Adapting and innovating to meet the moment has meant different things for different organizations. Honeywell has been helping customers develop ventilators and is ramping up some smaller-scale M&A to keep investing for post-pandemic times. Marriott International’s president and CEO Arne Sorenson, who was certainly dealt a tough hand (he says “our business functionally disappeared globally in March”), has had to lay off workers this year, but also opened Marriott’s first hotel in Indonesia—a move Sorenson believes will pay off when the virus is in the rearview mirror.

Synchrony’s CEO Margaret Keane has focused on trying to support small businesses—a cohort that makes up 1 million of their customers. Keane says Synchrony has held sessions on how to open stores and offices safely: “Any help we can give them to make them be successful is not only good for Synchrony, it’s also good for our country keeping small business alive,” she said. Meanwhile, Synchrony also launched a credit card for Venmo with PayPal—a big program launched all virtually (“That’s really about being agile and having that deep partnership together,” she notes).

For CEOs facing their own troubles this year, that agility has been the message: “As much as we hated the situation we were dealt, it really taught the company something in terms of innovation and what we can do when we’re [in] crisis,” Honeywell’s Adamcyzk says. “It’s too easy to just focus on the now and how do we get through now and next year—you also have to think about what will the business be like five years and 10 years from now.”

Pandemic lessons

While execs note we’re certainly not out of the woods yet, they have learned a lesson or two along the way.

For Synchrony’s Keane, “the biggest lesson I’ve learned is you don’t need PowerPoint—you can make a decision and then get out of the way and let the best people do their job.” Marriott’s Sorenson agrees: “Delegate.
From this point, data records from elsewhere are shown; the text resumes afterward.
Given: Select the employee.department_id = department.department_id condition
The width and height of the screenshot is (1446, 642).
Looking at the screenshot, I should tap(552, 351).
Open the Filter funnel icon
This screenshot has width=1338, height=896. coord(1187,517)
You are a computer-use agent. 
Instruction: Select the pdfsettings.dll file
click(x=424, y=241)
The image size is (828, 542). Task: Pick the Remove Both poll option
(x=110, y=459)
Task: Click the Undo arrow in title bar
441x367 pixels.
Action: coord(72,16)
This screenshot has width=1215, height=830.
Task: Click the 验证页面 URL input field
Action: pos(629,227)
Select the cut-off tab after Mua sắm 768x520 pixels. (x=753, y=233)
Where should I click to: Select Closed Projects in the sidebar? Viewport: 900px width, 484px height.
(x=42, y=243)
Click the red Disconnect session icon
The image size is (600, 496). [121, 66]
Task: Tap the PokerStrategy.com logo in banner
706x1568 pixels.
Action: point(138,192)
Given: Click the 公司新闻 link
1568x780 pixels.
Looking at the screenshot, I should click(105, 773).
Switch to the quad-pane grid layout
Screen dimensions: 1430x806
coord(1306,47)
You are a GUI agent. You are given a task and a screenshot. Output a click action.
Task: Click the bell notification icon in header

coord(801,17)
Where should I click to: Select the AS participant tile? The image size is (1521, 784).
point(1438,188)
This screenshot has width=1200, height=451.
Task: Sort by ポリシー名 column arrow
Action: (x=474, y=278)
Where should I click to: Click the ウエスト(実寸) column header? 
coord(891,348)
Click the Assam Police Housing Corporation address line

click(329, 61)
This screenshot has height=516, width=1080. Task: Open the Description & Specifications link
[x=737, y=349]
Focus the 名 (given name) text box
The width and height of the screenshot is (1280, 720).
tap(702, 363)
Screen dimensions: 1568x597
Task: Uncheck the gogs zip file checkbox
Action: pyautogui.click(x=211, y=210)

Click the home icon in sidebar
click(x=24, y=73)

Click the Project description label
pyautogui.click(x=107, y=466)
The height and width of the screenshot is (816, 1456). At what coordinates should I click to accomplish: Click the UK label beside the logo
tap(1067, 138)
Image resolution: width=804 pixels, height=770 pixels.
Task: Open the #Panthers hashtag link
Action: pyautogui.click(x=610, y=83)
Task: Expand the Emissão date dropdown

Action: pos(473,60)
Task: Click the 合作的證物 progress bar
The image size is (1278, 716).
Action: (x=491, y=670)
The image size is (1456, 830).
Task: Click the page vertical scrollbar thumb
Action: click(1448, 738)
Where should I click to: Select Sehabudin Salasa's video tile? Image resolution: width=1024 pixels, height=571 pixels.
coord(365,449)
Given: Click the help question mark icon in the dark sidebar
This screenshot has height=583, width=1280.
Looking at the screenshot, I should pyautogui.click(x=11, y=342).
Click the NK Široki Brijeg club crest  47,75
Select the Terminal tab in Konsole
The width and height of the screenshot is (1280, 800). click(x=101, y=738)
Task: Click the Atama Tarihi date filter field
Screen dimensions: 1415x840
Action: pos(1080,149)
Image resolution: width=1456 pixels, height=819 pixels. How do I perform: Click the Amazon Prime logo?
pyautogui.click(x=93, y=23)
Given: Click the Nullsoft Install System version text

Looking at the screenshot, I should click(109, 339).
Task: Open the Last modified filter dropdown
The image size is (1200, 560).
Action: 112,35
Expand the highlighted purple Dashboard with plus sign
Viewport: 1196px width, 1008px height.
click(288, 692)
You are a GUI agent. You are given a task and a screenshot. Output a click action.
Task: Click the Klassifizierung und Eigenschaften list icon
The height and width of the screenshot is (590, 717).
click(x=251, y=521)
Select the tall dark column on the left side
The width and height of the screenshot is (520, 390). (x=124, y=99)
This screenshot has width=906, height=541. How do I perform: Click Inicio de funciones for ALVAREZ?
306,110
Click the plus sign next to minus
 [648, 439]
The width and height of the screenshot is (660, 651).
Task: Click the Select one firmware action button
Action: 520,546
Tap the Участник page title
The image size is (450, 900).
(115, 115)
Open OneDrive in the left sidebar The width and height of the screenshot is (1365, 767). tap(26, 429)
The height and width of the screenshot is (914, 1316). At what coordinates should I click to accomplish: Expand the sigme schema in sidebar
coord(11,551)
Rely on your team. Particularly early, we faced decisions that had to be made quickly,” he says. “We had to move faster, … make a decision, make a decision even with imperfect information, adjust it later if you have to, but speed and delegation is really important. I think that’s something we’ll hang on to as we go forward.”

For Honeywell’s Adamcyzk, the revelation is simple: Turn on your Zoom camera (“That actually creates a stronger bond with people,” he says). “Connecting with people and over communicating is critically important in this time because people feel isolated.”